UPDATED 22:23 EDT / DECEMBER 17 2015

NEWS

Red Hat rises on strong Q3 revenues

Linux poster boy Red Hat Inc. has beaten Wall Street analyst’s expectations once again in its latest fiscal Q3 earnings report, sending its share price rising in after hours trading.

The open-source software giant reported a net income of $47 million for the quarter, or $0.25 per share. Meanwhile, non-GAAP earnings hits $0.48 per share on revenues of $524 million, substantially higher than Wall Street’s expected $0.46 per share on revenues of $521 million.

Red Hat also said its third quarter subscription revenues grew by 16 percent year-on-year to $457 million.

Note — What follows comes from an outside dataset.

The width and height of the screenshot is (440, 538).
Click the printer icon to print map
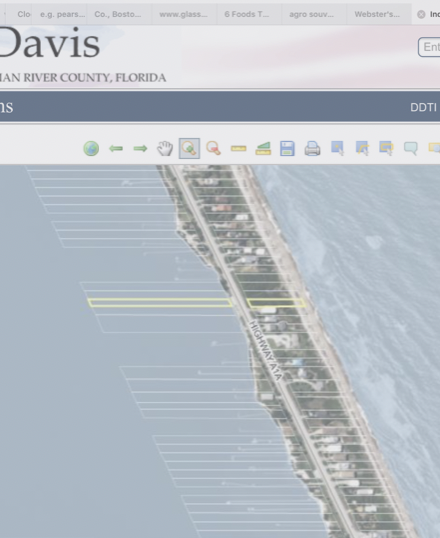pyautogui.click(x=312, y=149)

“We delivered another strong quarter as we exceeded our guidance,” said Red Hat CFO Frank Calderoni, in the company’s earnings conference call. “We have now had four consecutive quarters of total revenue growth of 20% or higher on a year-over-year constant currency basis. While we continued to invest in our business, strong revenue growth has driven non-GAAP operating income growth of 18% and operating cash flow growth of 16% year-to-date for fiscal 2016,” he said.

The results mean that Red Hat has now seen double-digit percentage growth in its earnings in eight of the last 12 quarters. Even so, that growth is slowing down a bit from the 29 percent it recorded in the first quarter to just 15 percent in the second quarter and 14 percent now.

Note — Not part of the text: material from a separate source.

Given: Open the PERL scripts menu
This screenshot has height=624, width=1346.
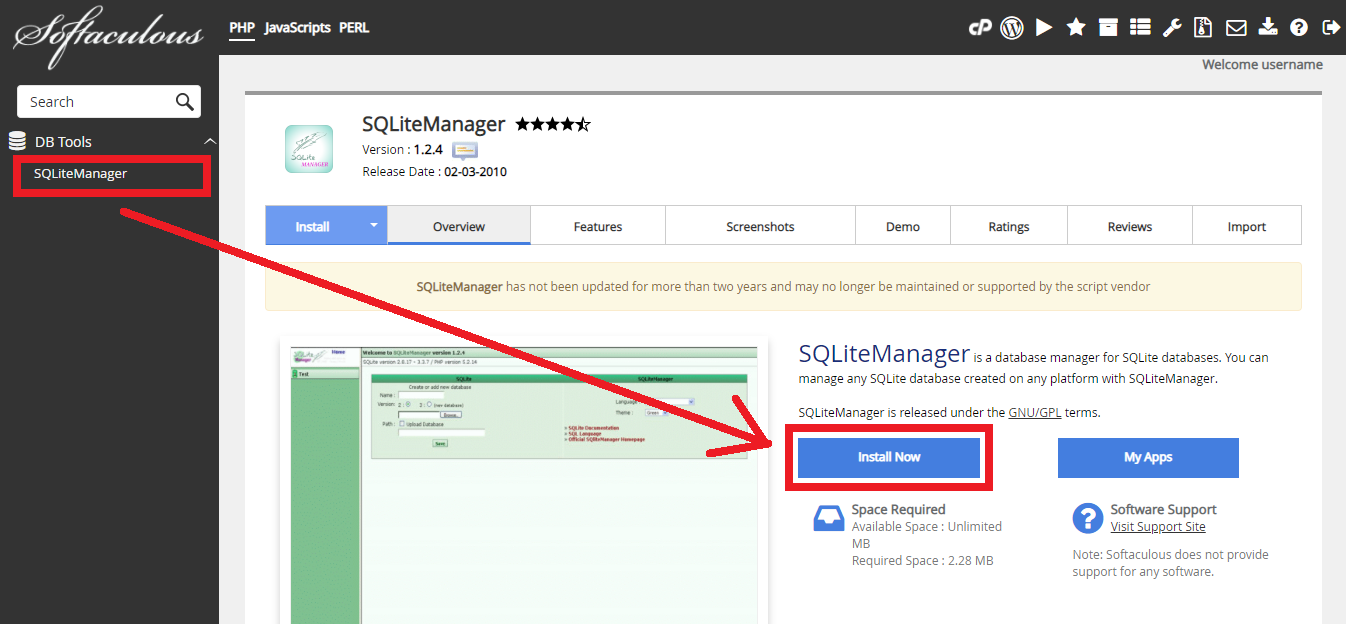Looking at the screenshot, I should pyautogui.click(x=354, y=28).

Red Hat CEO Jim Whitehurst was nonetheless very enthusiastic about his company’s performance, saying that its investments in technologies and partnerships were paying off at a time when increasing numbers of enterprises look to transform their architecture with open-source and cloud-based technologies.

“During the third quarter, we strengthened our leadership position in the open hybrid cloud by introducing new technologies and launching a strategic partnership with Microsoft and its Azure Cloud,” Whitehurst added.

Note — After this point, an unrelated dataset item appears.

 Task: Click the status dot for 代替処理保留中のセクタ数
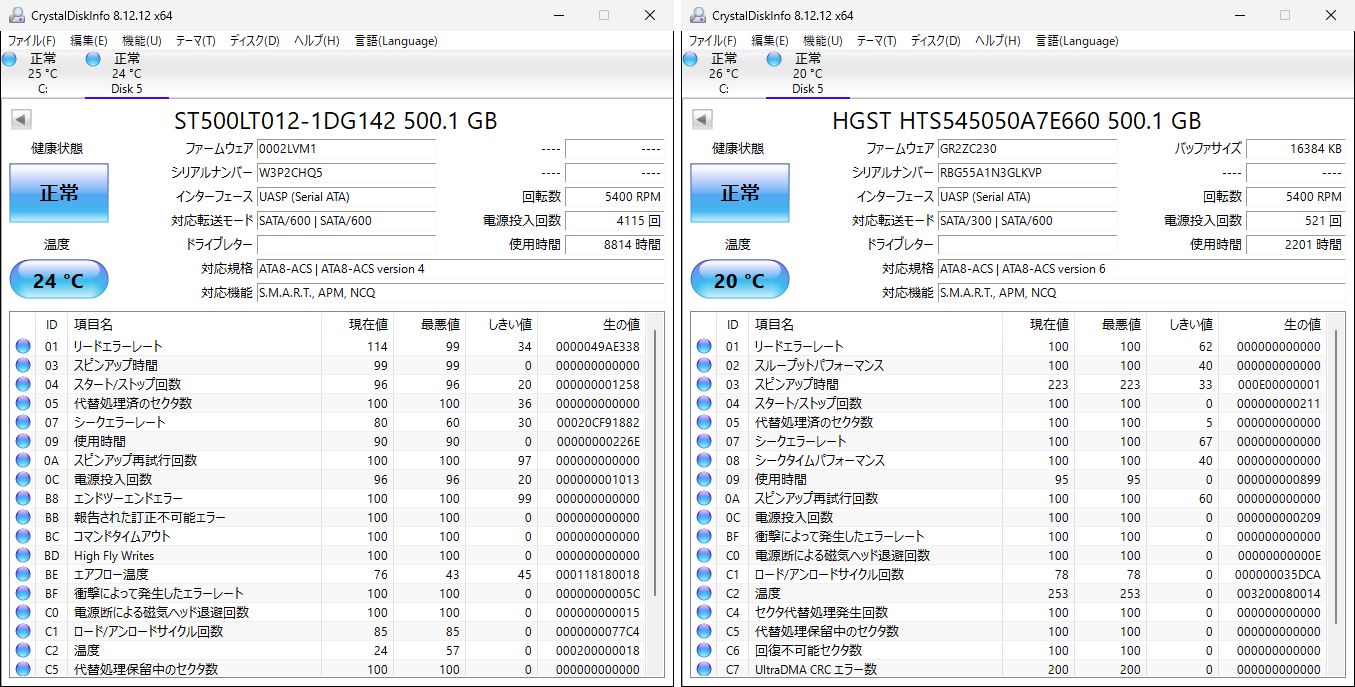coord(22,669)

Microsoft Azure has offered Red Hat’s JBoss Enterprise Application Platform, JBoss Web Server, Gluster Storage and OpenShift, its platform-as-a-service, since November 4. Microsoft is also planning to add other Red Hat products to Azure in the coming months, so the open-source vendor can look forward to increasing growth in the months to come.

The “strategic partnership with Microsoft … was really a milestone event for the industry,” Whitehurst continued. “Both Microsoft and Red Hat share the same view that it will be a hybrid cloud world.”

Red Hat’s shares were up more than six percent in extended trading, after rising a fraction in Thursday’s regular session to $78.86. That’s just five percent off the $83 Red Hat’s stock hit on November 5, its highest price point since February 2000 at the height of the dot-com bubble.